→ WHAT IS EXPECTED: Rewrite the records from the line with "Open the Select" to the line with "tap(1003, 1063)", changing "checkbox" to "check box" and keeping everything else the same.

===== DATA RECORDS

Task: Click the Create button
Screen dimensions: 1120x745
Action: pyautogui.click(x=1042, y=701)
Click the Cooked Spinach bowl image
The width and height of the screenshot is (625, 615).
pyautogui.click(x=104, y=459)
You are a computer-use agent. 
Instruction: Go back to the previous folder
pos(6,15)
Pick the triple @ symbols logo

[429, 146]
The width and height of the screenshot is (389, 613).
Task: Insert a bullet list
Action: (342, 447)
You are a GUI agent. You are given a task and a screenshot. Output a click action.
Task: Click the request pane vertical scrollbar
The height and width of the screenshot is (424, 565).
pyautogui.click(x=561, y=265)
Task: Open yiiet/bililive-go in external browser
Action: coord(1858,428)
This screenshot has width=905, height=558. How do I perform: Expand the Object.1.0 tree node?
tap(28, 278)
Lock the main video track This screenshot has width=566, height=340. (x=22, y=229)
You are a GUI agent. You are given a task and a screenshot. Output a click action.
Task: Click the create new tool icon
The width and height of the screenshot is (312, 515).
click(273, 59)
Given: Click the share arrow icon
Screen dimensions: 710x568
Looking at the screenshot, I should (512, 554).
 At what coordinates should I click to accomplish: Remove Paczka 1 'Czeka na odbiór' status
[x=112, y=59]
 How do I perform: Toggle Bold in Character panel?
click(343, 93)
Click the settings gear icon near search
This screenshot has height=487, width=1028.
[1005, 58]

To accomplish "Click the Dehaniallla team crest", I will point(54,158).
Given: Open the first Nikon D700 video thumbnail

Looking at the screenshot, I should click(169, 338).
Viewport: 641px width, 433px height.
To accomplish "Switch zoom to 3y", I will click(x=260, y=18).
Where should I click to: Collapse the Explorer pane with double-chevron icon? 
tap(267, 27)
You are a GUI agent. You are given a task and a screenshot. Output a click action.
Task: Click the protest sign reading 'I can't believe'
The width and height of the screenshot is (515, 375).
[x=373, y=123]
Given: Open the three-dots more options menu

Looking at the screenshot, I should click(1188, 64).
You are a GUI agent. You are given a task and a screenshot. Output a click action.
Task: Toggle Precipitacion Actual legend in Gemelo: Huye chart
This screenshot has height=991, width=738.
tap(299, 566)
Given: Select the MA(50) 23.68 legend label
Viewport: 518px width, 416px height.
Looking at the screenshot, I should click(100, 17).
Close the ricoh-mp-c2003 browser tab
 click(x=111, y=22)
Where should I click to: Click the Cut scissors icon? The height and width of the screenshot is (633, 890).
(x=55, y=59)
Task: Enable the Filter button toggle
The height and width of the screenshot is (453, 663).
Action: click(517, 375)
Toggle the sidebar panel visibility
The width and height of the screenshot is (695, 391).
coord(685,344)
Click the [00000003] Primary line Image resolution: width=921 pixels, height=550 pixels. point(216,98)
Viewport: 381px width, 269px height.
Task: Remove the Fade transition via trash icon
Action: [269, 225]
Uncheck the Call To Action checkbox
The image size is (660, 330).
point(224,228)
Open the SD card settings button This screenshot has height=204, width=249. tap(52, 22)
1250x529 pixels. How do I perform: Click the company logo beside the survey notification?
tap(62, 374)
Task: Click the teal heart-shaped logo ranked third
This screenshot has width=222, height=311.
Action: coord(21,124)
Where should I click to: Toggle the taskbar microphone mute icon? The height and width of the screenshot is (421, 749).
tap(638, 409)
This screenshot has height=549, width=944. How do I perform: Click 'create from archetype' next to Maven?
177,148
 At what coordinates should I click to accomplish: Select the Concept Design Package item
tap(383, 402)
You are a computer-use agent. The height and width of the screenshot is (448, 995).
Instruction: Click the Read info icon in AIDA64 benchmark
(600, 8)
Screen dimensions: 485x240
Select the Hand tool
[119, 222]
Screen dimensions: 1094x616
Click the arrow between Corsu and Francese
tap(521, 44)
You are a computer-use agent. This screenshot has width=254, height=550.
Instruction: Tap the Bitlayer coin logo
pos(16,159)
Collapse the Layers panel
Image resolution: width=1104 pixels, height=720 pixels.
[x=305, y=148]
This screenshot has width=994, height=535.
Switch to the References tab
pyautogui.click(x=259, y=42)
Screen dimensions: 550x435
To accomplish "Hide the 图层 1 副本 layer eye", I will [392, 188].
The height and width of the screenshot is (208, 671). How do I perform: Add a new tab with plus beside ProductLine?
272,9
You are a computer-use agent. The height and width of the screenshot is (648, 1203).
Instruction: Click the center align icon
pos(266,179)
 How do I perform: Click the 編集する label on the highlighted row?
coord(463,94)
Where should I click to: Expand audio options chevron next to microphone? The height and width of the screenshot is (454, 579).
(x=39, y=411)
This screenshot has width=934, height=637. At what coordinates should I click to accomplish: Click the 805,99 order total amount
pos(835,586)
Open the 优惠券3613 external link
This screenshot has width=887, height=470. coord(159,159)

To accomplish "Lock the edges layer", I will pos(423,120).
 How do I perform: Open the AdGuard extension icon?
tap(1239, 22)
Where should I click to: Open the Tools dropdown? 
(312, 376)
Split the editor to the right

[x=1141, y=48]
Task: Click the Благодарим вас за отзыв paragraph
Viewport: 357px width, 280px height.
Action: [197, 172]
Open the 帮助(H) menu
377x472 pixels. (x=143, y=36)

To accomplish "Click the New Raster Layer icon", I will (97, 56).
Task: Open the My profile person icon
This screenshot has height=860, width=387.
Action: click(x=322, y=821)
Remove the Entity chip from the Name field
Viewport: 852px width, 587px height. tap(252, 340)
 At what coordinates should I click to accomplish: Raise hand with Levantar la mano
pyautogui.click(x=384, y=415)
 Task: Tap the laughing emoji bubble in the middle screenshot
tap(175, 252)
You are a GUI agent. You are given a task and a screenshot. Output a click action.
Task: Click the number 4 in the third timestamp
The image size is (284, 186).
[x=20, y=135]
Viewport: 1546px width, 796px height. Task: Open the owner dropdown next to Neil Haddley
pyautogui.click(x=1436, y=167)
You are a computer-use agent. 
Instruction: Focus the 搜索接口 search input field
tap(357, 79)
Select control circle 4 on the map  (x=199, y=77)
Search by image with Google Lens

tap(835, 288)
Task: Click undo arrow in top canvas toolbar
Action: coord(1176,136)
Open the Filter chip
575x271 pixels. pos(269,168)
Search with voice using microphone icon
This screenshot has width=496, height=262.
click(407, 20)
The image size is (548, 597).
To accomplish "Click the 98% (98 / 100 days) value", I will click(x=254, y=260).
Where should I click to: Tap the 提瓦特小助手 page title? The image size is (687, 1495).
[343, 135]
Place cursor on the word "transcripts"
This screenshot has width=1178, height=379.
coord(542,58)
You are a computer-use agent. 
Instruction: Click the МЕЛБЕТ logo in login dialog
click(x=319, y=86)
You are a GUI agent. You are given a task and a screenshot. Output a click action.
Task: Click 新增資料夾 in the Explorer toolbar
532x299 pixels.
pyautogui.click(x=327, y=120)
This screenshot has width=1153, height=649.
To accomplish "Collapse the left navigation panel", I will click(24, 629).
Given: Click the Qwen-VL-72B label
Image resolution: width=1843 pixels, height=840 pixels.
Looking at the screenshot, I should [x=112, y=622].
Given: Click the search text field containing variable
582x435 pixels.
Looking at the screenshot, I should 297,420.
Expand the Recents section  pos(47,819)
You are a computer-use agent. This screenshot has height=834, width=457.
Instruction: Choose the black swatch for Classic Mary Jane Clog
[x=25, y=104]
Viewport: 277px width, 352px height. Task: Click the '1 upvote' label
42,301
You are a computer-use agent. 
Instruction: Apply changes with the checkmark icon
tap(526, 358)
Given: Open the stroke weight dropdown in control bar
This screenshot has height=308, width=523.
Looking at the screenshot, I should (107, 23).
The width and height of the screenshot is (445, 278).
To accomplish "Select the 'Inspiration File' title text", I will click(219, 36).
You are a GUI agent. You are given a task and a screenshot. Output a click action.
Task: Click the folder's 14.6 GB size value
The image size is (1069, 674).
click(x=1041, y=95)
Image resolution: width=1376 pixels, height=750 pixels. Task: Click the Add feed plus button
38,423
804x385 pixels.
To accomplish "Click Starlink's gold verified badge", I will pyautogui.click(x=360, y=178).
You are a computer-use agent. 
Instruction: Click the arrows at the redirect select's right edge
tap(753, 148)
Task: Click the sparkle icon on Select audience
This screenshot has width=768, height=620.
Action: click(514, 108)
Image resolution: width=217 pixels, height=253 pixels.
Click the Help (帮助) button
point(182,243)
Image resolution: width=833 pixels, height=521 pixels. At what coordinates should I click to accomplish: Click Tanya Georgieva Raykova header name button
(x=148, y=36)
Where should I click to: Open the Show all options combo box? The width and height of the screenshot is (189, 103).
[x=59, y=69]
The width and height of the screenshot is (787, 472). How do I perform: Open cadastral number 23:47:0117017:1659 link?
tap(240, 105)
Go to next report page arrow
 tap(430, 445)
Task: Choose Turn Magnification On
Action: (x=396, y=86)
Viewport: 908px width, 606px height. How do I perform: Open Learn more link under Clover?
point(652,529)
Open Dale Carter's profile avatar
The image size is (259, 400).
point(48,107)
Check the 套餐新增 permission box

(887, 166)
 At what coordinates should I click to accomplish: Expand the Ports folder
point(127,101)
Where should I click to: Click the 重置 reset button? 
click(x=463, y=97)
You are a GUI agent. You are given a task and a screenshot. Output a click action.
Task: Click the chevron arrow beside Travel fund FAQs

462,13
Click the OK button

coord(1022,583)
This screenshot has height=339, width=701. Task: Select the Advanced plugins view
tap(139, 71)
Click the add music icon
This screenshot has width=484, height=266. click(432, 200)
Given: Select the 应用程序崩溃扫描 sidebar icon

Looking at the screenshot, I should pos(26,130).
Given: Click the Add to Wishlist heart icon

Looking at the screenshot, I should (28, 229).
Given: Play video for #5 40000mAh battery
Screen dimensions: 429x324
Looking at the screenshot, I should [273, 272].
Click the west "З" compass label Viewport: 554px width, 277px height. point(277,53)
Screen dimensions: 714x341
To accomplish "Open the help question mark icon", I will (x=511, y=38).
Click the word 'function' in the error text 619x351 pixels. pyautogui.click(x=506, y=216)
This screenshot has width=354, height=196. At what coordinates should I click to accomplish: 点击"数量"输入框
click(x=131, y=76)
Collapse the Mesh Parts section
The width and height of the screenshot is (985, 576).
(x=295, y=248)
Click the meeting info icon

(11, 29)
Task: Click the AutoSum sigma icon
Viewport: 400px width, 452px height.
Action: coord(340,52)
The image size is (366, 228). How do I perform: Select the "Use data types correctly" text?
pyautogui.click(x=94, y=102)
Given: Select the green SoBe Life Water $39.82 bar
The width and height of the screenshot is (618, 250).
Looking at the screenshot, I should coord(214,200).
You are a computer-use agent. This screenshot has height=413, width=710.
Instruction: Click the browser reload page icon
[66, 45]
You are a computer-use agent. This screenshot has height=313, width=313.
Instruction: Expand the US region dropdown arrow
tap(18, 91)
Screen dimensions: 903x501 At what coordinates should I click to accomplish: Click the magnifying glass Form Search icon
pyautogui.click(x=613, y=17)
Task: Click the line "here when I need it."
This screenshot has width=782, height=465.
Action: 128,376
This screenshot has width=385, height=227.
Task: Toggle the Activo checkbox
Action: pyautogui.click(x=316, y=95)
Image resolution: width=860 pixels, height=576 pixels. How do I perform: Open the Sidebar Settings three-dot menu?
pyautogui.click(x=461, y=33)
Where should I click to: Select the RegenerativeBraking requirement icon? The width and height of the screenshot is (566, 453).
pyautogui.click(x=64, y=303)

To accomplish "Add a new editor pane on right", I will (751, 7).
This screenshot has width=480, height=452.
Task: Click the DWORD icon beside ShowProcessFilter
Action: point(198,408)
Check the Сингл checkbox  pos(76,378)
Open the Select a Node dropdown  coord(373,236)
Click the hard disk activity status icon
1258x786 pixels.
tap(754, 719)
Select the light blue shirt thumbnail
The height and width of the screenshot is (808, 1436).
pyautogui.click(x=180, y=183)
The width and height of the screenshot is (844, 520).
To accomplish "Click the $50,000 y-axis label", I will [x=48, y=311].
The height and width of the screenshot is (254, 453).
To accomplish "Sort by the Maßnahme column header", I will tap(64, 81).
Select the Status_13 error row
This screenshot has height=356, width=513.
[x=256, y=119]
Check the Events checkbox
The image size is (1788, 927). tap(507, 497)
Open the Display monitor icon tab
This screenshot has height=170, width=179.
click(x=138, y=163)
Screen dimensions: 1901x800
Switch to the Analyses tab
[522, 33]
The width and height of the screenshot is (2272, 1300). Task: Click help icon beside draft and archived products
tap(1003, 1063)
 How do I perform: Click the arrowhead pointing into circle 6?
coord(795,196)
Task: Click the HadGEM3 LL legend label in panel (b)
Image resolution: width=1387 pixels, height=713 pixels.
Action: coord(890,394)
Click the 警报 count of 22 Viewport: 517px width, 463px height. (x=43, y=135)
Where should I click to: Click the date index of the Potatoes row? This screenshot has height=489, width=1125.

==========

→ ANSWER BELOW:
Open the Select a Node dropdown  coord(373,236)
Click the hard disk activity status icon
1258x786 pixels.
tap(754, 719)
Select the light blue shirt thumbnail
The height and width of the screenshot is (808, 1436).
pyautogui.click(x=180, y=183)
The width and height of the screenshot is (844, 520).
To accomplish "Click the $50,000 y-axis label", I will [x=48, y=311].
The height and width of the screenshot is (254, 453).
To accomplish "Sort by the Maßnahme column header", I will tap(64, 81).
Select the Status_13 error row
This screenshot has height=356, width=513.
[x=256, y=119]
Check the Events check box
The image size is (1788, 927). tap(507, 497)
Open the Display monitor icon tab
This screenshot has height=170, width=179.
click(x=138, y=163)
Screen dimensions: 1901x800
Switch to the Analyses tab
[522, 33]
The width and height of the screenshot is (2272, 1300). Task: Click help icon beside draft and archived products
tap(1003, 1063)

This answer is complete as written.